For some, including U.S. Ambassador to the UN Bolton, such lofty rhetoric is not enough. “I think there are countries that have leverage over North Korea and I think those countries bear the responsibility for trying to use that to bring the North Koreans back into compliance with their own stated policies, the moratorium on launches from the Korean peninsula and their expressed desire to continue in the six-party talks,” said Bolton at a press conference. “I would think one way to keep the situation in Northeast Asia stable and peaceful would be to tell the North Koreans to stop launching missiles into the Sea of Japan. That would be a good place to start and I hope the Russians and the Chinese are conveying that message.”

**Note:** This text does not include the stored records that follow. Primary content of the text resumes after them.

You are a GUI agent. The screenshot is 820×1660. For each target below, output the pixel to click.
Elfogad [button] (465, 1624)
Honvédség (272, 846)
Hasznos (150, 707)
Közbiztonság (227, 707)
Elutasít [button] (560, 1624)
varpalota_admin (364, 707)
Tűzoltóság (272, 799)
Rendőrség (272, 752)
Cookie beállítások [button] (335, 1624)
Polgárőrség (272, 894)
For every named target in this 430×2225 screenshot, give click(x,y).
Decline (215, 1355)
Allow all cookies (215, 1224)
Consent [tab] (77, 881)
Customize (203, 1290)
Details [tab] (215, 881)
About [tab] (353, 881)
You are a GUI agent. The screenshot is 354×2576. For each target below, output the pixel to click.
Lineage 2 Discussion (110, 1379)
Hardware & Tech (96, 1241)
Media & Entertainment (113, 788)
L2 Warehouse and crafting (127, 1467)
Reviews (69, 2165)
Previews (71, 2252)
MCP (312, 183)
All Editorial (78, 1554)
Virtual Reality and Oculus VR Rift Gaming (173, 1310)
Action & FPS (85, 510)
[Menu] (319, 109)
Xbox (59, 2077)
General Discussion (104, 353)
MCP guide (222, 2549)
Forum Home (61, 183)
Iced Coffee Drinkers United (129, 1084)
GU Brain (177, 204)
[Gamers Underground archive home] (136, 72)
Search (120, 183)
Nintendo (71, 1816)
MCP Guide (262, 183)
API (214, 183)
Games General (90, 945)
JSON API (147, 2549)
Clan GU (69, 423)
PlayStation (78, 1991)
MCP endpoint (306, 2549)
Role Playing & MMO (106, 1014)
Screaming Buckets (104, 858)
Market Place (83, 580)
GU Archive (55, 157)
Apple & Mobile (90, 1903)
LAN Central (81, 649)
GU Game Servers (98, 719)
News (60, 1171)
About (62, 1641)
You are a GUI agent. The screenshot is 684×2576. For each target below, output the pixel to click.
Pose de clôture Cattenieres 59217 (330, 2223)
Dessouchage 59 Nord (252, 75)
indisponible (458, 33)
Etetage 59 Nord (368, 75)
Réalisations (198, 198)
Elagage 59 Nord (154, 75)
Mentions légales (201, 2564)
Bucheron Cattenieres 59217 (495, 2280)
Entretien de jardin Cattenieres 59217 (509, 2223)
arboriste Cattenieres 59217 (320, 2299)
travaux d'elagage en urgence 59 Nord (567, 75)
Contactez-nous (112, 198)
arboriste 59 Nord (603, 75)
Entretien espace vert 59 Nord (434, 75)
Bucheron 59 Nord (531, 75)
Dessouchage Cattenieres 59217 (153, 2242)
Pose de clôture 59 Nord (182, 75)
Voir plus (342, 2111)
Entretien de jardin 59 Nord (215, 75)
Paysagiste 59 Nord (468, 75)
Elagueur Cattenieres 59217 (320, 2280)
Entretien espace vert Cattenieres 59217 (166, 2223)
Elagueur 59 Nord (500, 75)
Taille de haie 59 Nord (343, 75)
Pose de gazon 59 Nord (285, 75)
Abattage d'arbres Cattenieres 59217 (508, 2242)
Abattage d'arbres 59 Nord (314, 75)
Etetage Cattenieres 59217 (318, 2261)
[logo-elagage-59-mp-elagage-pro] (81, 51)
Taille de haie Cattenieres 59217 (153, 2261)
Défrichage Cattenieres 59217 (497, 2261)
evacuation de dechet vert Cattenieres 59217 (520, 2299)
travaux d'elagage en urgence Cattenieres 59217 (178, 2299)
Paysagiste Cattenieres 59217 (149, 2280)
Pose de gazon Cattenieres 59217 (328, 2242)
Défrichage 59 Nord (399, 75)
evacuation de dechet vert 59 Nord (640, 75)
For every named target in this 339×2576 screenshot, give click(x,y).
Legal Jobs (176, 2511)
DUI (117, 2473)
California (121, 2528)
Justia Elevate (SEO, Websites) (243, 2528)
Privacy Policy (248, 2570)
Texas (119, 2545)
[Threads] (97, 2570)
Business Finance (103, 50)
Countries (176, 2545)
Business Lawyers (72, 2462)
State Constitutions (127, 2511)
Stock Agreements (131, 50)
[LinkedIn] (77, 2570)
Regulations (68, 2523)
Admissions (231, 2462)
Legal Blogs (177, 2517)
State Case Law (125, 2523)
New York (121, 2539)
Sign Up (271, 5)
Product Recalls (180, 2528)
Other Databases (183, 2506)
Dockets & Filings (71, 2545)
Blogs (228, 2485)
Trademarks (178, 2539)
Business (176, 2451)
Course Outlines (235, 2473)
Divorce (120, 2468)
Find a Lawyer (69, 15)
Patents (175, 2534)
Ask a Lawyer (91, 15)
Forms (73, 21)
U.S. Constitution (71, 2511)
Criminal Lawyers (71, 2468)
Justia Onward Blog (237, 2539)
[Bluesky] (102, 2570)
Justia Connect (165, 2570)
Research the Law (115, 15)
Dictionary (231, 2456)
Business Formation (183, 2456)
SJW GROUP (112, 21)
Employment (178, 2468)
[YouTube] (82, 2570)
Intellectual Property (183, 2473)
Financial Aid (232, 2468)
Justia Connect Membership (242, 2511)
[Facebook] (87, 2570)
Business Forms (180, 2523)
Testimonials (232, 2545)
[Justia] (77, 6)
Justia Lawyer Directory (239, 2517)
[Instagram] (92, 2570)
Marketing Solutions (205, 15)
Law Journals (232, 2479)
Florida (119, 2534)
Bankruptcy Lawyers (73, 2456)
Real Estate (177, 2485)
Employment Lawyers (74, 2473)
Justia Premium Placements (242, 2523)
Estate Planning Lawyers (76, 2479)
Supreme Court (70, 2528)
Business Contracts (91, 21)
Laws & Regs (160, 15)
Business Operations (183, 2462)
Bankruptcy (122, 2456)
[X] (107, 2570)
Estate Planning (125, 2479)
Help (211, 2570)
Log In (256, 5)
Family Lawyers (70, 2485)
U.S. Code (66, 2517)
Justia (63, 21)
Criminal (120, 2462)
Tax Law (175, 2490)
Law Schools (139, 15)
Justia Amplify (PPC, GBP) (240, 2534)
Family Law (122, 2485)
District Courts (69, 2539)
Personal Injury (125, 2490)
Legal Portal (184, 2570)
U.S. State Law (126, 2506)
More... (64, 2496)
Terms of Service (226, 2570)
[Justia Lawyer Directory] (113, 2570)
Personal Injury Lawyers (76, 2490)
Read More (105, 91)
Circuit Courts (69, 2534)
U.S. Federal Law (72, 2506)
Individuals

Others, however, continue to downplay China's role, insisting it is a problem that can only be solved by the U.S. and North Korea alone. “I don't think China will take at this moment stronger political or economic action against North Korea,” said Chu Shulong, a Chinese political science professor, in a Washington Post report. “We Chinese believe, basically, fundamentally, it is not our problem, the missile launch problem. It is a problem between North Korea and the U.S., it's a problem between the DPK and Japan. It might be a problem between North Korea and South Korea. But basically it's not a China problem.”
While others believe a hostile North Korea is a Chinese problem, they still advocate greater direct engagement from the U.S. – a goal many believe is the driving force between Pyongyang's missile tests. “The United States' posture is that it will not [deal directly with North Korea] because it would downgrade the six-party talks. But all the other parties have engaged in direct talks with and want the United States to engage in direct talks,” said Dan Oberdorfer, journalist and author of The Two Koreas, in an interview with Foreign Policy Magazine. “And while engaging North Korea is not likely to solve all the problems or to be some magic solution that's going to change the relationship, it is a first step.”
Others still say an immediate return to six-party talks remains the best option for all parties involved. “Everyone's long-term interest lies in reanimating the diplomacy that has sputtered to a halt,” for a variety of reasons says a New York Times editorial. “But now it is North Korea that has clearly put itself in the wrong. Washington should obviously not reward that bad faith by abruptly rushing back to the bargaining table. But reviving those talks in a more considered way would serve America's own best interests.”